▶ Problem to work on: Copy the lines below word for word, starting with the line containing "The height and width of the screenshot is (593, 944)." and ending with the line containing "coord(341,81)".

▶ Stored records:
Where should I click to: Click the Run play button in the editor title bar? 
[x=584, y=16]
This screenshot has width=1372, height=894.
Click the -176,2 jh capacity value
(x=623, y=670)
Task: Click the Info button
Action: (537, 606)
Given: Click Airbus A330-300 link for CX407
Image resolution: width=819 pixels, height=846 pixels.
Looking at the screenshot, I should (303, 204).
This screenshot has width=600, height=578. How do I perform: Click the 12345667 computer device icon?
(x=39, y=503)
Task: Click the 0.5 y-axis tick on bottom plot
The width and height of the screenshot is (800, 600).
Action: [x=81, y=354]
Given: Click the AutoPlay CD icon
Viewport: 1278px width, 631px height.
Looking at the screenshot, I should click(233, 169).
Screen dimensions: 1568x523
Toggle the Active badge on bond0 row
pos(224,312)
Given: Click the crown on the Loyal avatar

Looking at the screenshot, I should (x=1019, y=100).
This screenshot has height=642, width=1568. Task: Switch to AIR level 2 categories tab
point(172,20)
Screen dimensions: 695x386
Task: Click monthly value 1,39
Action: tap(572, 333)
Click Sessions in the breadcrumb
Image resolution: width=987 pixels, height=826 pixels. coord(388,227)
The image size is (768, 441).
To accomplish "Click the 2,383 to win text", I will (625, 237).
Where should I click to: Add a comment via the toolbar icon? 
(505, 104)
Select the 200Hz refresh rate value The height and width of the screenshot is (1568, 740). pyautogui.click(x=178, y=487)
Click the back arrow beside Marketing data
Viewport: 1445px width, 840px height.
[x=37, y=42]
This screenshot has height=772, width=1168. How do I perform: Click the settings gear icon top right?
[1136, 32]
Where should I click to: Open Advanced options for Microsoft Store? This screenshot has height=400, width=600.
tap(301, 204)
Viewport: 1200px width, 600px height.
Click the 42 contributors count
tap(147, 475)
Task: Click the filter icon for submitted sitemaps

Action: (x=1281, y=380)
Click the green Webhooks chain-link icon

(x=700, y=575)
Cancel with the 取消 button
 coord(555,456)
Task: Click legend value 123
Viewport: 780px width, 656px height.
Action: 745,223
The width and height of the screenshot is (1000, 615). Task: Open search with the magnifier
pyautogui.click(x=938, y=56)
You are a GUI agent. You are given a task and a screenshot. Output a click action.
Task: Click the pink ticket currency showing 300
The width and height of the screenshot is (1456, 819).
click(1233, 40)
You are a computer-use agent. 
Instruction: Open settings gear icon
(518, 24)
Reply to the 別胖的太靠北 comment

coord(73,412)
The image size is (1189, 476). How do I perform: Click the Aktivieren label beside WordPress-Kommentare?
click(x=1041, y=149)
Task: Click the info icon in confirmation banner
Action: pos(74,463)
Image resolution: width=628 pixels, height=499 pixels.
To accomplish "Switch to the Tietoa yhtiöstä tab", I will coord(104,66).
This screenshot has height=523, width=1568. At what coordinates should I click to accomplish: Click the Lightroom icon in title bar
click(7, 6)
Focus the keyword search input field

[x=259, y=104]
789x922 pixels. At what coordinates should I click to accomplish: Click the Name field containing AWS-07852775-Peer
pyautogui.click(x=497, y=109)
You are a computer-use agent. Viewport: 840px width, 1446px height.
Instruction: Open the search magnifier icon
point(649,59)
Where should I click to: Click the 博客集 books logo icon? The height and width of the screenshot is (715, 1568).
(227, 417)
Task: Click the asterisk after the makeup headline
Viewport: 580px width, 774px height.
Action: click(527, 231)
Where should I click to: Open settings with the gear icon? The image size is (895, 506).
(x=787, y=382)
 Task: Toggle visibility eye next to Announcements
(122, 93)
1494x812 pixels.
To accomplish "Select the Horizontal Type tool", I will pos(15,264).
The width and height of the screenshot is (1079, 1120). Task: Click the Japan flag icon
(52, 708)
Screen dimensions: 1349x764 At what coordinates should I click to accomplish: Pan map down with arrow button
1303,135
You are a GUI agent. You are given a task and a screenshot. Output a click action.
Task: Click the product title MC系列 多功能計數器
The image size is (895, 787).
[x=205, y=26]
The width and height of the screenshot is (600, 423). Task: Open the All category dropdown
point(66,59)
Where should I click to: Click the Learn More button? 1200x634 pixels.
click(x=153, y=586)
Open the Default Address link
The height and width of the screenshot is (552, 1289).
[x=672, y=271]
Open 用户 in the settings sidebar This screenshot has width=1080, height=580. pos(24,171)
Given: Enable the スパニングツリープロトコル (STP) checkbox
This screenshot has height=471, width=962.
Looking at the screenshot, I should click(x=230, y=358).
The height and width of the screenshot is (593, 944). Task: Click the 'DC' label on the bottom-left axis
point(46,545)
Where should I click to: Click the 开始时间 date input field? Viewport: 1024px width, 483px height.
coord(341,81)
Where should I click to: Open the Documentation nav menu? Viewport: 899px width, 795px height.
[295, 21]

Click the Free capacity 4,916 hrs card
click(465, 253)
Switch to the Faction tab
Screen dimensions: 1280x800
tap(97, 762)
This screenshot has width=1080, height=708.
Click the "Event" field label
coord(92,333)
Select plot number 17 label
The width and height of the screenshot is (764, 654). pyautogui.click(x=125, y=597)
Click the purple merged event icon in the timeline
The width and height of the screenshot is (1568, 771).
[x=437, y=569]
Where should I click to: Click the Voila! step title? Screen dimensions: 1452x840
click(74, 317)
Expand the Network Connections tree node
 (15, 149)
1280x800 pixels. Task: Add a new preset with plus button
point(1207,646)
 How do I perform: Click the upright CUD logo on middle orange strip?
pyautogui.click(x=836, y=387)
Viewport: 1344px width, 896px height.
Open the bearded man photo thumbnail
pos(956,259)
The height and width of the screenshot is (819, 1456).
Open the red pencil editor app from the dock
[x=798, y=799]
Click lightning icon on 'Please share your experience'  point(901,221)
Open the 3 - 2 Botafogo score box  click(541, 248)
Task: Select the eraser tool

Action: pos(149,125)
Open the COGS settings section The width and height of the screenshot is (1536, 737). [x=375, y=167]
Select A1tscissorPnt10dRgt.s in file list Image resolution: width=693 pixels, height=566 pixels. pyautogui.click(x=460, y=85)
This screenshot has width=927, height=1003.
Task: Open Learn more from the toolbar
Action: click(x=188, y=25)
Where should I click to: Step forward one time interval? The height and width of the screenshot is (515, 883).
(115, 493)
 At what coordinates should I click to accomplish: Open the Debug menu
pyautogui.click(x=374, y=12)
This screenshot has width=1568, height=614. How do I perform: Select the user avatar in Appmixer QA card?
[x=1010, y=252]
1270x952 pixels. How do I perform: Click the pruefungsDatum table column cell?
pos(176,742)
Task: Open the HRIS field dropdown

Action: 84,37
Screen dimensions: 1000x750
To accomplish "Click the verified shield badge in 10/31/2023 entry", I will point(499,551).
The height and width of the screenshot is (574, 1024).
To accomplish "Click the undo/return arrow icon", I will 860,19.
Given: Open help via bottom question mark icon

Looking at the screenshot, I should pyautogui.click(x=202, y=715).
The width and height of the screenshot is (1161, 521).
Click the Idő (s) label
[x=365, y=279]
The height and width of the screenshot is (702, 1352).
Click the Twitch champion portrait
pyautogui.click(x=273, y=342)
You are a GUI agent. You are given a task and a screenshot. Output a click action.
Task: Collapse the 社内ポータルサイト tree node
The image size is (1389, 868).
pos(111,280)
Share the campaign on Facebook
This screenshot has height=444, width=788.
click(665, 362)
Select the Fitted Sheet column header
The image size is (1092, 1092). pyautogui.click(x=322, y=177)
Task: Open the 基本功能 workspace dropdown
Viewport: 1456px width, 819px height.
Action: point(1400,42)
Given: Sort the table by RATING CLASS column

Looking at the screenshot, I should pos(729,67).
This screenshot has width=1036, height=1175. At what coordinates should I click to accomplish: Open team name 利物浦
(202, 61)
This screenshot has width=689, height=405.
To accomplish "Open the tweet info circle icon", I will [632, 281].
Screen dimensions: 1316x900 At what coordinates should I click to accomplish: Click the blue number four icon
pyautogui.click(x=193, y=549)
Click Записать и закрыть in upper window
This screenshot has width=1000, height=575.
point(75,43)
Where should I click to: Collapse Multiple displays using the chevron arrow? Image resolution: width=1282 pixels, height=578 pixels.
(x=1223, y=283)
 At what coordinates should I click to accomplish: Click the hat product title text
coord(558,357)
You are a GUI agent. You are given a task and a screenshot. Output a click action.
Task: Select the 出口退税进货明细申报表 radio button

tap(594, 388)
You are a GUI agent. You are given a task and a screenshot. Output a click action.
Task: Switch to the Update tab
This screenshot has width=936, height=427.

▶ Written solution:
The height and width of the screenshot is (593, 944). Task: Click the 'DC' label on the bottom-left axis
point(46,545)
Where should I click to: Click the 开始时间 date input field? Viewport: 1024px width, 483px height.
coord(341,81)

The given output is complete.